Problem statement: Repeat verbatim, and only, the lines of the data below, beginning at the line that contains "Cookie policy (284, 2529)" and stopping after the line that contains "livisto.global (542, 2476)".

━━ Provided records ━━

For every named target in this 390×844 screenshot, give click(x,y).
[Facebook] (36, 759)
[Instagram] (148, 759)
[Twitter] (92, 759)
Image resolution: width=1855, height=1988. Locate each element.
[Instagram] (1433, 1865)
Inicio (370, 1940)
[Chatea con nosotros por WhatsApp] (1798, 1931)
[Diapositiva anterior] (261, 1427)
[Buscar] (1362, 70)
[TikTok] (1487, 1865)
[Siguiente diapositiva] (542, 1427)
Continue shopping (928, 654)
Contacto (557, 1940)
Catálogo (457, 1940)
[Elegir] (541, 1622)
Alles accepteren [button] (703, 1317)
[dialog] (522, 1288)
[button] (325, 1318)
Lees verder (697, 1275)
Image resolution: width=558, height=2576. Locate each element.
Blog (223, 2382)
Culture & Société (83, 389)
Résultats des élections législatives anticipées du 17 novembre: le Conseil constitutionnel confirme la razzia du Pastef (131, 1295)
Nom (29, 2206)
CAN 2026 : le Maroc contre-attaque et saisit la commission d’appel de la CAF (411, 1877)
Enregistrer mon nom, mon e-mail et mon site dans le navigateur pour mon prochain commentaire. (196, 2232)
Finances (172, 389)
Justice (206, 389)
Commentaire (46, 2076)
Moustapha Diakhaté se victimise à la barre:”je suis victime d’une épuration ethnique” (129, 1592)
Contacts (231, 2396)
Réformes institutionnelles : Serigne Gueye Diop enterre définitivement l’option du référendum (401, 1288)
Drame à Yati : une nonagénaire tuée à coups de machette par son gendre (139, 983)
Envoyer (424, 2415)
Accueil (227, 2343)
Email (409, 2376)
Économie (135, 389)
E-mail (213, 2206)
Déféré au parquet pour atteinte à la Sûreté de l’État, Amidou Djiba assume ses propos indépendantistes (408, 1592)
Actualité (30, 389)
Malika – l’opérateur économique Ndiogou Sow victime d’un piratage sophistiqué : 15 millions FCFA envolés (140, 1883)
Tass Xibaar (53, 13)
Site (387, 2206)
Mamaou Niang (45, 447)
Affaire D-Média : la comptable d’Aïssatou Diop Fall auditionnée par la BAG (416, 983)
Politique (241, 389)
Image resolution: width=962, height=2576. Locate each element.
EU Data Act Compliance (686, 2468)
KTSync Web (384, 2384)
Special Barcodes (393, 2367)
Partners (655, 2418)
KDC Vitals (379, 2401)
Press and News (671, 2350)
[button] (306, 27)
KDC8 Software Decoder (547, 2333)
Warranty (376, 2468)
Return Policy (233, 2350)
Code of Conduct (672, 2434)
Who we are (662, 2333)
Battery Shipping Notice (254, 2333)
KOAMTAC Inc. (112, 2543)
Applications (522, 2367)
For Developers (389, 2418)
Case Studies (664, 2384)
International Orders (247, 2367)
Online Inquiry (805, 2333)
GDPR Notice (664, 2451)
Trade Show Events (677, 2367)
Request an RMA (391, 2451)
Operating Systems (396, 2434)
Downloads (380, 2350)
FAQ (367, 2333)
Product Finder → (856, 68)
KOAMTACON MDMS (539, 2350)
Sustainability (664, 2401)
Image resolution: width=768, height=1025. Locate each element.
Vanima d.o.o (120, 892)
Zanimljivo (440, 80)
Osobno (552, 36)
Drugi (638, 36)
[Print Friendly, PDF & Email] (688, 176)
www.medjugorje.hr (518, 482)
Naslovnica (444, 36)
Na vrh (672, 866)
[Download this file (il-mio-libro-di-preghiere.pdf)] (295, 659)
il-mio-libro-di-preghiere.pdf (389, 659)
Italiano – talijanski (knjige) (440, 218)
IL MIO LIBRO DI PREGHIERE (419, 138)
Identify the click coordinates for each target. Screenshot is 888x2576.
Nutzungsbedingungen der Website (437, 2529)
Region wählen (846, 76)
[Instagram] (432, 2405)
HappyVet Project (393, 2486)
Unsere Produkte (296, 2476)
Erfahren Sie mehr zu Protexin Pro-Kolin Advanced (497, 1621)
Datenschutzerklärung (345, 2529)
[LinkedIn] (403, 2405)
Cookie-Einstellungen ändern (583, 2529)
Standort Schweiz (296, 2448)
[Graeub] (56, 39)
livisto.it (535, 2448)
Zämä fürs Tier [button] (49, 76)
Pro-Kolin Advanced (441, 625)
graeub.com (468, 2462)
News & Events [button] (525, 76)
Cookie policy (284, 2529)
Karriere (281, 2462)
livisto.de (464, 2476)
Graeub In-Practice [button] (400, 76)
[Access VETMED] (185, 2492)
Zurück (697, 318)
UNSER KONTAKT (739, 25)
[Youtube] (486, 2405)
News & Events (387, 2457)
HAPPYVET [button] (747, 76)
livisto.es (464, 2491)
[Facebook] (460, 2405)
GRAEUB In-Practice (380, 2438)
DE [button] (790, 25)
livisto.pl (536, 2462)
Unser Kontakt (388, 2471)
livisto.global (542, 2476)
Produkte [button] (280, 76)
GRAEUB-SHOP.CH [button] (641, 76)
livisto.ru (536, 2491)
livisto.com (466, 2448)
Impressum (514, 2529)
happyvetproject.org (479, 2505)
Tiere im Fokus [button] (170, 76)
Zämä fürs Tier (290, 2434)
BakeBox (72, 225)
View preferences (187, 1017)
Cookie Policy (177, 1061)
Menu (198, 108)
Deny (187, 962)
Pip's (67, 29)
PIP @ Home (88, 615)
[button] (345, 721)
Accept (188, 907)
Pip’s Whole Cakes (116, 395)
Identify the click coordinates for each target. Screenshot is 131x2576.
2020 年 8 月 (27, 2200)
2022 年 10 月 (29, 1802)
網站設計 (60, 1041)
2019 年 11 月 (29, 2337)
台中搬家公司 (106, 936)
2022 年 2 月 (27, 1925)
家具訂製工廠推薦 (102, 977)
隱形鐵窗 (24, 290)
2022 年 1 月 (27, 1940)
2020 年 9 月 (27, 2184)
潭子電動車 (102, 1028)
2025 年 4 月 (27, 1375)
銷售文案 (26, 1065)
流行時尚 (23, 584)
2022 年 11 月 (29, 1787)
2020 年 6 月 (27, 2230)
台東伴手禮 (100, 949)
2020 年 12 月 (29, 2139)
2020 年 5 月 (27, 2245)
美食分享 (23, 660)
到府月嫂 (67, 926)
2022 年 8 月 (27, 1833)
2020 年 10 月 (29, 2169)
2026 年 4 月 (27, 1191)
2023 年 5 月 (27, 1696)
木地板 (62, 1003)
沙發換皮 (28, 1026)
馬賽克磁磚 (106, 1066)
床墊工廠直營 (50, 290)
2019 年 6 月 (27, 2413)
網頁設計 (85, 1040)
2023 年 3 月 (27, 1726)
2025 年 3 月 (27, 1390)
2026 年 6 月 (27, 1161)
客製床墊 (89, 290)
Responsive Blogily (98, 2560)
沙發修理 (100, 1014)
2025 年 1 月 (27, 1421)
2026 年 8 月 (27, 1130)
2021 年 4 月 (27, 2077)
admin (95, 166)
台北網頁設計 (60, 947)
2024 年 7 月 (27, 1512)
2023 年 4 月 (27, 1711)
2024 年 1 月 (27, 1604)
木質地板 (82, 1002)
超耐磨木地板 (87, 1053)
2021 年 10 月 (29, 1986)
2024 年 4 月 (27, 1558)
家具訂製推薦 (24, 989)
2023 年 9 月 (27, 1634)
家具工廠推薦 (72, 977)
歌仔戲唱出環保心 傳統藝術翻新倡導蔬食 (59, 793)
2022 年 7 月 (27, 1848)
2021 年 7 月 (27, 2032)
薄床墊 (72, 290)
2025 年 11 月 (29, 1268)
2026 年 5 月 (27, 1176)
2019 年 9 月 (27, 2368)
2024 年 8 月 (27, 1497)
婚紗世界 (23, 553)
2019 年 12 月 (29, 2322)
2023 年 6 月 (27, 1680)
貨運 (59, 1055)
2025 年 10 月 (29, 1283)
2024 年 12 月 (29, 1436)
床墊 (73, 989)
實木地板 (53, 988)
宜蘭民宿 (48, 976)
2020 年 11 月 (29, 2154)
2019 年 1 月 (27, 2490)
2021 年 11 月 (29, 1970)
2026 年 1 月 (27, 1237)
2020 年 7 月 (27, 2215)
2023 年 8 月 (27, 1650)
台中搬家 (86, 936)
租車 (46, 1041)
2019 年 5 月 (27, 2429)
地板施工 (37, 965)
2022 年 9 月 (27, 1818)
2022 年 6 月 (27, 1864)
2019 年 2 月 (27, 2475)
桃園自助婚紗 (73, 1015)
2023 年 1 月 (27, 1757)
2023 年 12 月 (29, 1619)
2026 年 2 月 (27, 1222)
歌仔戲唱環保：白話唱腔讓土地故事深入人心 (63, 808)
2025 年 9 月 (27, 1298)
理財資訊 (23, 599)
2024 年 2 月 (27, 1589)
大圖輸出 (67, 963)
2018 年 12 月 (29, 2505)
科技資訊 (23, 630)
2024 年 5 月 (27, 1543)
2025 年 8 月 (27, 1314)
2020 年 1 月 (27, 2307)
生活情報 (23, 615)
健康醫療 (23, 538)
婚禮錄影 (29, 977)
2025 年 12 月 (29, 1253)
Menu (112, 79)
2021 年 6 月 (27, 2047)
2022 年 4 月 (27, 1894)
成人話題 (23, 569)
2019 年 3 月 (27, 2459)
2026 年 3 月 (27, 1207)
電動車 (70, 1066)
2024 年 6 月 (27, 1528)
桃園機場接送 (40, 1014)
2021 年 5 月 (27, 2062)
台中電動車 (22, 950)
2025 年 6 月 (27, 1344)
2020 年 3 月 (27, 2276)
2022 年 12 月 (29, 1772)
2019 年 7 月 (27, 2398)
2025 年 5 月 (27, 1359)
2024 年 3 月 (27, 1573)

━━━

Response:
Cookie policy (284, 2529)
Karriere (281, 2462)
livisto.de (464, 2476)
Graeub In-Practice [button] (400, 76)
[Access VETMED] (185, 2492)
Zurück (697, 318)
UNSER KONTAKT (739, 25)
[Youtube] (486, 2405)
News & Events (387, 2457)
HAPPYVET [button] (747, 76)
livisto.es (464, 2491)
[Facebook] (460, 2405)
GRAEUB In-Practice (380, 2438)
DE [button] (790, 25)
livisto.pl (536, 2462)
Unser Kontakt (388, 2471)
livisto.global (542, 2476)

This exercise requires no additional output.